The UK Treasury is considering a comprehensive overhaul of small business tax relief rules to remove the so-called "cliff" penalty faced by companies when they open a second site (a penalty mechanism that sees tax rates jump sharply as their business expands).
The British Retail Consortium issued a separate warning on Friday that 400 of the country's largest stores could be at risk of closure if such premises are included in the proposed higher business rates band.
The association said the shops were already under immense pressure from soaring employment and tax costs, with 1,000 of the large stores having closed in the past five years.
Observation points for the UK Monetary Authority and its impact on the British pound
Despite a 25 basis point rate cut to 4.0% in August 2025, the Bank of England held rates steady at its September meeting by an 8-1 majority, highlighting concerns about sticky inflation. Market expectations are for another rate cut before the end of 2025, but the timing depends on inflation data (such as whether the CPI rises to 4% in September as expected) and economic performance.

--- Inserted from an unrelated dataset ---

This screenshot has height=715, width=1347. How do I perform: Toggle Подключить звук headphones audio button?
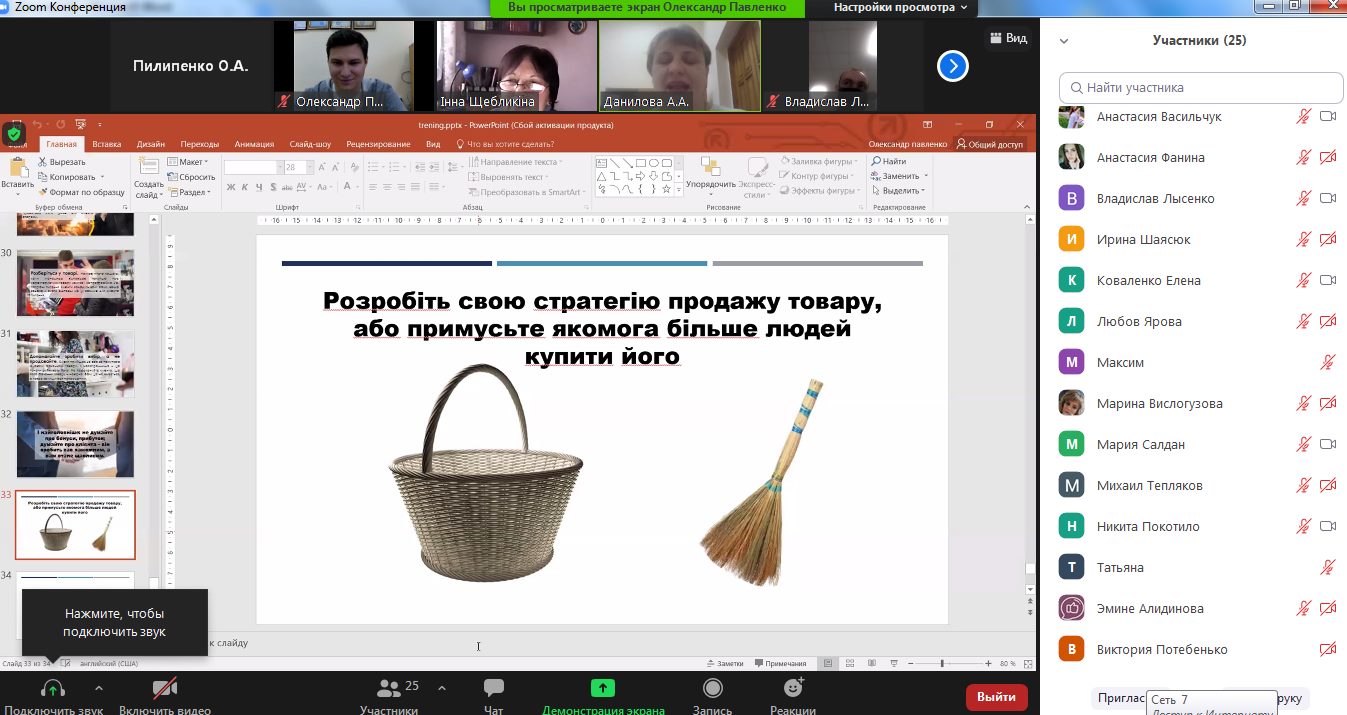53,689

Inflation path assessment: If core inflation (especially service sector inflation) falls less than expected, the central bank may postpone interest rate cuts or even restart rate hikes, supporting the pound; conversely, if the risk of economic contraction intensifies (such as negative GDP growth for two consecutive quarters in Q3), expectations of interest rate cuts will strengthen, suppressing the pound.
Divergence from the Fed's policy: If the Fed cuts interest rates first and the Bank of England maintains high interest rates, the narrowing interest rate gap may attract capital inflows and boost the pound in the short term; but if the weak UK economy forces the central bank to cut interest rates simultaneously, the pound may depreciate due to deteriorating growth expectations.
At present, the monthly line of the British pound against the US dollar is in an upward channel. In the context of the United States possibly opening the channel for interest rate cuts, if the UK does not solve the problems of domestic economic growth and inflation, it may face a situation where the currency appreciates against the US but depreciates against the cross currency.

(Weekly chart of GBP/USD, source: Yihuitong)
At 20:33 Beijing time, the British pound was trading at 1.3542/41 against the US dollar.